▶ Record set
## START
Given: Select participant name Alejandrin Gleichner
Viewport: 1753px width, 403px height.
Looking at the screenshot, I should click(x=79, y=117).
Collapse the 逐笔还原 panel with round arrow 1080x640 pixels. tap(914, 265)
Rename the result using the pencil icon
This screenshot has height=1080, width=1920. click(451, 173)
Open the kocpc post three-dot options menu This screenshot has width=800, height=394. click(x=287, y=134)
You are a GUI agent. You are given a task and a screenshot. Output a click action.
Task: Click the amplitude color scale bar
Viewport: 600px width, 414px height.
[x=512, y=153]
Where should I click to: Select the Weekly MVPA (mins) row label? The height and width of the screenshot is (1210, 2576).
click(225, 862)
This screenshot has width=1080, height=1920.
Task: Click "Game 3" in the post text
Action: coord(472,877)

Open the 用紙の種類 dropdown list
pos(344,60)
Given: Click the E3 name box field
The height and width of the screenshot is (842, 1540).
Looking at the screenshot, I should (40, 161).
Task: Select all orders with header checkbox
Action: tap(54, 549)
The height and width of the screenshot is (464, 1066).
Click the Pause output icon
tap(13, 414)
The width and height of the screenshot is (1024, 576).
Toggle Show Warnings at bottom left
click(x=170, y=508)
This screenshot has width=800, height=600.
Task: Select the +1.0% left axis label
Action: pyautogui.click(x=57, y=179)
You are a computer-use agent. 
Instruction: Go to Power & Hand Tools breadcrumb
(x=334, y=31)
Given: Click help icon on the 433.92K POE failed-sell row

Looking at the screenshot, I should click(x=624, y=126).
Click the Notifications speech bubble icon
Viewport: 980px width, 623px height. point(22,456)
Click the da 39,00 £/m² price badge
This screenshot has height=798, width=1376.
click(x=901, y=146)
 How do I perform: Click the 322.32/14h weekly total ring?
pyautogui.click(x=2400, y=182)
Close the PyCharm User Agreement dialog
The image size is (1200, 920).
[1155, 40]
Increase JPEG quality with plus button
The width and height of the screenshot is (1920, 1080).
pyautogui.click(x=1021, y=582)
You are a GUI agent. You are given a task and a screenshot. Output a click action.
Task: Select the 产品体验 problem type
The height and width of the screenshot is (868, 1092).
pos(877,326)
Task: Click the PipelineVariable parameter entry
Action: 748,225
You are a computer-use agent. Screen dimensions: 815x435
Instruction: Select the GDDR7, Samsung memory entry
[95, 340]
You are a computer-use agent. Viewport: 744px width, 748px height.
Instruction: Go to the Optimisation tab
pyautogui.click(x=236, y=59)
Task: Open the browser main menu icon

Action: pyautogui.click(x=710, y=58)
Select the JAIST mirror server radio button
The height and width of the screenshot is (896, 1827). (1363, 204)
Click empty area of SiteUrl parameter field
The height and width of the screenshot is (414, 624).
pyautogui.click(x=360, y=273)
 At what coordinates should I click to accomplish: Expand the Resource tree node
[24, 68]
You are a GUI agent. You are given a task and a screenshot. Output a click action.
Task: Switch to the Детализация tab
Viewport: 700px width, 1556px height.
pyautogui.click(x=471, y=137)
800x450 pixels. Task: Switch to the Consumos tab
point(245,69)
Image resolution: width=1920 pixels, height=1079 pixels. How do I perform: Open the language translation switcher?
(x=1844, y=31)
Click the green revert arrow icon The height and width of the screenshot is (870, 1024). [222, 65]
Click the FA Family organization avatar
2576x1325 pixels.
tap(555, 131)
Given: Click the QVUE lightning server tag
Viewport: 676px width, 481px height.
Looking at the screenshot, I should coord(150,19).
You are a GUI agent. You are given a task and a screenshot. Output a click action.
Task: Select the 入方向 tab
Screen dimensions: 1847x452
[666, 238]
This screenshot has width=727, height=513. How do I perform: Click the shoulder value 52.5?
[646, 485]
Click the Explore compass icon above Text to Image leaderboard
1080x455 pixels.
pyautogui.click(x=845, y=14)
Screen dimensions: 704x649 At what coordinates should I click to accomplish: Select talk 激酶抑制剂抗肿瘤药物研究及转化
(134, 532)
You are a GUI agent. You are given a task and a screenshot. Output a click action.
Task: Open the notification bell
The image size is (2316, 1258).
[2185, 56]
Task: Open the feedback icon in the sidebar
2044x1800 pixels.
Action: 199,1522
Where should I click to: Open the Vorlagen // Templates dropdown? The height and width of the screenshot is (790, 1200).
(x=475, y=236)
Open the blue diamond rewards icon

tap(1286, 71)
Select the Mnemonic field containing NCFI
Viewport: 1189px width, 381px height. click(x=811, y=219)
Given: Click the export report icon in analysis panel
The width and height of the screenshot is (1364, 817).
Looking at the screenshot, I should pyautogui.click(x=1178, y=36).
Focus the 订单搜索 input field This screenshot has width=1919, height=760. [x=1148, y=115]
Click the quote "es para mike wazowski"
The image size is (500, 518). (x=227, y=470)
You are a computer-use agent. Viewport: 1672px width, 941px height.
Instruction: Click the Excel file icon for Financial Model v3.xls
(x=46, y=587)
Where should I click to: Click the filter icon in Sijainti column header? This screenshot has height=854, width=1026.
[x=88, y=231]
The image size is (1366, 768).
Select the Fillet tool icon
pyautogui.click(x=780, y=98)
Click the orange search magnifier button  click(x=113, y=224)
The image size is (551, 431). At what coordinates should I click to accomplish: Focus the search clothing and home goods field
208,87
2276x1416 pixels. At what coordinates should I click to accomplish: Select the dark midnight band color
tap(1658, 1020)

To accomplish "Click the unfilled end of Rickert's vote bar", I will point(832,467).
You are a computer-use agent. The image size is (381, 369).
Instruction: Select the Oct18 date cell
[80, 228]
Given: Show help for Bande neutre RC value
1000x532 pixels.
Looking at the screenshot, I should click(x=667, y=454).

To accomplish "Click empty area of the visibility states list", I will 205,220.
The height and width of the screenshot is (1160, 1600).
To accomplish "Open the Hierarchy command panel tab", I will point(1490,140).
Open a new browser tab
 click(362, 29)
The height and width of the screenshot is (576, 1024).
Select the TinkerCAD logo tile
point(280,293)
## END
Lay out the rows as a JSON list of strings with one string per line, leaving out blank lines. Begin at the line that contains "Open the kocpc" and stop after the line that contains "pos(344,60)".

▶ Solution below
[
  "Open the kocpc post three-dot options menu This screenshot has width=800, height=394. click(x=287, y=134)",
  "You are a GUI agent. You are given a task and a screenshot. Output a click action.",
  "Task: Click the amplitude color scale bar",
  "Viewport: 600px width, 414px height.",
  "[x=512, y=153]",
  "Where should I click to: Select the Weekly MVPA (mins) row label? The height and width of the screenshot is (1210, 2576).",
  "click(225, 862)",
  "This screenshot has width=1080, height=1920.",
  "Task: Click \"Game 3\" in the post text",
  "Action: coord(472,877)",
  "Open the 用紙の種類 dropdown list",
  "pos(344,60)"
]